Su agarre en la barandilla se tensó cuando sintió sus dedos jugando ahora con la cinta de su vestido.
Tragó el ardiente nudo en su garganta.
—Quiero desnudarte y tomarte aquí y ahora mismo.
Su voz ronca y fría diciendo esas palabras resonó en su mente, haciéndola estremecer.
Sabía que Alec era un hombre que podía despertar los deseos de cualquier mujer.
Aunque su primera vez con él resultó ser un desastre, estaría mintiendo si dijera que nunca pensó en ser tomada por él después de aquella noche.

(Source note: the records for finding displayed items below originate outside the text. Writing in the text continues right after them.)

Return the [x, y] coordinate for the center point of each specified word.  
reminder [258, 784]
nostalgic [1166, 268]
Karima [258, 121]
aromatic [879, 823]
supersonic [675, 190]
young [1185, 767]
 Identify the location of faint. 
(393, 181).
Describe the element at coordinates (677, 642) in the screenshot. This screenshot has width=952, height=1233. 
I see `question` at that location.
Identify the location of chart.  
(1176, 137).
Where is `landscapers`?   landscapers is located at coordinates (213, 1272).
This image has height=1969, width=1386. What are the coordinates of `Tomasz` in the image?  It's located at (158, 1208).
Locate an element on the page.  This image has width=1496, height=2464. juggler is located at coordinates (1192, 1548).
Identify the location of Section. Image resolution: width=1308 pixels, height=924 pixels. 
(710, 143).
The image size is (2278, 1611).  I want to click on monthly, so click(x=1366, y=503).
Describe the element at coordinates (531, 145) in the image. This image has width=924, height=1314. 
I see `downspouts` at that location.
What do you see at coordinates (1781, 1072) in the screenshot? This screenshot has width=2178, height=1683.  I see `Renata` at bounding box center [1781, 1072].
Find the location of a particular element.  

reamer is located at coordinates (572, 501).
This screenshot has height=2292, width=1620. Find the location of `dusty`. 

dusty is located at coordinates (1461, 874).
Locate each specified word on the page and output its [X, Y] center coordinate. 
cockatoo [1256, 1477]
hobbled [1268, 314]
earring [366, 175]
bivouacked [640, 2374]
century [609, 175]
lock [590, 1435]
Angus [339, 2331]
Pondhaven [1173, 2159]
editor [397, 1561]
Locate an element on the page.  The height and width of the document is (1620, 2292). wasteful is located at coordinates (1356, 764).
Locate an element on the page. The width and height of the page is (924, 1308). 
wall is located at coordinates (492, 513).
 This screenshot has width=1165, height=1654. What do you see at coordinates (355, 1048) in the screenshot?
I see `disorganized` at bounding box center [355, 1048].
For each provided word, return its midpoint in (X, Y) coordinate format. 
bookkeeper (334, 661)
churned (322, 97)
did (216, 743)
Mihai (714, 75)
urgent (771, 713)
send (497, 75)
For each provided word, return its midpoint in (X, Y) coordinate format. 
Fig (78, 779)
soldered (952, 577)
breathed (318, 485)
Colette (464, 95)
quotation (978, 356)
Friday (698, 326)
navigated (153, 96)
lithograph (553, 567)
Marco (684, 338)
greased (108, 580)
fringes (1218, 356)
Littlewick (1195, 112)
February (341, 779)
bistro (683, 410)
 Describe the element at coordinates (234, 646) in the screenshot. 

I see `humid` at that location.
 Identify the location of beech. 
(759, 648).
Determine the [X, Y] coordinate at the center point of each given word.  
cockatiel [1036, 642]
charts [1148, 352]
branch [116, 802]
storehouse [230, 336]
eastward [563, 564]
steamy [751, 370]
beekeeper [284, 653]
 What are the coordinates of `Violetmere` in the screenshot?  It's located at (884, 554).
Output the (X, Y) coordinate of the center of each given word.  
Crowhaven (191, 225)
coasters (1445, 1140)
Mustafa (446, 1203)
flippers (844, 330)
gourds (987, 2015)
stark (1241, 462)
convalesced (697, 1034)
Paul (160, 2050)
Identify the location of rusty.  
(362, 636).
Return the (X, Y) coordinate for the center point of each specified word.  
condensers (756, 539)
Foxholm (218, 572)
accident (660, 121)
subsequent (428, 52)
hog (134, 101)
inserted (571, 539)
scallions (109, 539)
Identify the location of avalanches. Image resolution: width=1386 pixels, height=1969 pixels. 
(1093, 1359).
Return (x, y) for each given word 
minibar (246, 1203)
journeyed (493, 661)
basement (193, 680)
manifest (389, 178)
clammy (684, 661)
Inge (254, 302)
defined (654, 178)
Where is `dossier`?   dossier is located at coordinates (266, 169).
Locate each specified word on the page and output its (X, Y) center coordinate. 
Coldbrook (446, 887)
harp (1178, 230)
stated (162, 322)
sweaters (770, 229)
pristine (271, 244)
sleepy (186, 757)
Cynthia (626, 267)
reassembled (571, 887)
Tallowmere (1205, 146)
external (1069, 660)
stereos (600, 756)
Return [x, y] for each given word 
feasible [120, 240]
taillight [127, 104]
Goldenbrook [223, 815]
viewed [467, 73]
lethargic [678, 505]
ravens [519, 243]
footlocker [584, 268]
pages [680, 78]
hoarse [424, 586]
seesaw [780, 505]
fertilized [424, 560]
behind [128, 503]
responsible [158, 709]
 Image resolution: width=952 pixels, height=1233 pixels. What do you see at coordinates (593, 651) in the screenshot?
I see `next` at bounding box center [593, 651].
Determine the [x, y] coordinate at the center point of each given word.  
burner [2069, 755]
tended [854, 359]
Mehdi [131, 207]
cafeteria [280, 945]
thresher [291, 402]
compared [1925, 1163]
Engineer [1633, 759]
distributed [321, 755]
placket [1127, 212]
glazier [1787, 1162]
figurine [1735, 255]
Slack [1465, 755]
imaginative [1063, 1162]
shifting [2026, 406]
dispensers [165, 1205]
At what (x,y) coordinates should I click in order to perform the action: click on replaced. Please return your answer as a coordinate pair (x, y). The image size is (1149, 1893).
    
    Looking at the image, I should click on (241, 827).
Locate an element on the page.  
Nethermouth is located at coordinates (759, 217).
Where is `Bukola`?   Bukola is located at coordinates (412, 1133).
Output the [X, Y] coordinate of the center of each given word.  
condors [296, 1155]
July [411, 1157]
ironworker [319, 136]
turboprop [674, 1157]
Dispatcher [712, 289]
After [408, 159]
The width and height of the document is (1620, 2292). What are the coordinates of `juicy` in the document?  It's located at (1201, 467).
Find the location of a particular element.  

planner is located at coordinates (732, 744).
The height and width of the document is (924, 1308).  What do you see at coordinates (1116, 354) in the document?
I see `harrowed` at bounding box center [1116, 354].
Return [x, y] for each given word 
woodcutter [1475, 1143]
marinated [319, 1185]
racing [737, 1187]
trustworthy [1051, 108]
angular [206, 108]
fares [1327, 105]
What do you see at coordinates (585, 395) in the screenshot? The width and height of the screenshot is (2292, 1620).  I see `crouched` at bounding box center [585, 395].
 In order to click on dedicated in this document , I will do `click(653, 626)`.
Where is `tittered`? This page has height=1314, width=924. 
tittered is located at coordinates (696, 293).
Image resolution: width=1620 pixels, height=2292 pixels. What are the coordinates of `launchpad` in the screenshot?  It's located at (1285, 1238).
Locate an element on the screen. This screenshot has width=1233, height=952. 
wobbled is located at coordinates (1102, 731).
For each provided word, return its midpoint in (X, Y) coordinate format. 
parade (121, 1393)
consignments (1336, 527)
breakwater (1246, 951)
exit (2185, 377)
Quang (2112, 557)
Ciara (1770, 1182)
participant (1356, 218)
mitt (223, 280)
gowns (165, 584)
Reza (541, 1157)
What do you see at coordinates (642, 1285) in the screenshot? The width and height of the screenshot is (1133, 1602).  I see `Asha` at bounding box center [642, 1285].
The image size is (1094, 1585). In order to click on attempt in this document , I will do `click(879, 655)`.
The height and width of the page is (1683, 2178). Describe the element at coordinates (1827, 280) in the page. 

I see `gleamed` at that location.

El pensamiento la visitaba algunas noches, despertando algo enterrado profundamente dentro de ella que nunca supo que existía.
—Pero mi impaciencia no me lo permite.
No puedo simplemente saltar sobre este frágil cuerpo tuyo sin control y nunca me ha gustado controlarme —dijo, con sus dedos trazando provocativamente su cintura como si estuviera dibujando líneas invisibles.
—Sé que simplemente podría follarme a otras mujeres, pero el asunto es que…
eres tú a quien quiero devorar —le susurró al oído, haciendo que su corazón saltara—.
Y a los demonios no les importa consumir almas inocentes mientras su hambre sea satisfecha.
Desafortunadamente para ti, soy uno de esos demonios.
—¿Lo harás entonces?
¿Me…
tomarás?
—balbuceó, con su voz temblando un poco.
—¿Por qué suena más como una súplica para que te tome que una súplica para perdonarte?
—sonrió con malicia, acercándose más a ella hasta que pudo sentir su espalda contra su pecho—.
Soy un depredador que te devoraría hasta que no quede nada, dulce Lauren.
Deberías estar suplicando por tu vida en este momento.
—¡P-por supuesto que no estoy suplicando que me tomes!
—soltó abruptamente, poniéndose más ruborizada por segundo—.
¿Por qué lo haría?
No sabes lo avergonzada que estaba cuando me dejaste en la cama en mi primera vez.
Si quisiera ganar experiencia, elegiría ser tomada por…
—¿Tomada por quién?
—la interrumpió oscuramente, y ella percibió la amenaza en su tono.
Aun así, respondió en voz baja—.
Por otro hombre…
quizás alguien que sea lo suficientemente paciente para guiar a una mujer inexperta como yo.
Hubo silencio por un momento, como la calma antes de la tormenta.
Luego habló.
—Hacer eso es como invitarme a matar a alguien, querida esposa.
No te preocupes, creo que puedo dedicarte algo de paciencia si eres una buena chica.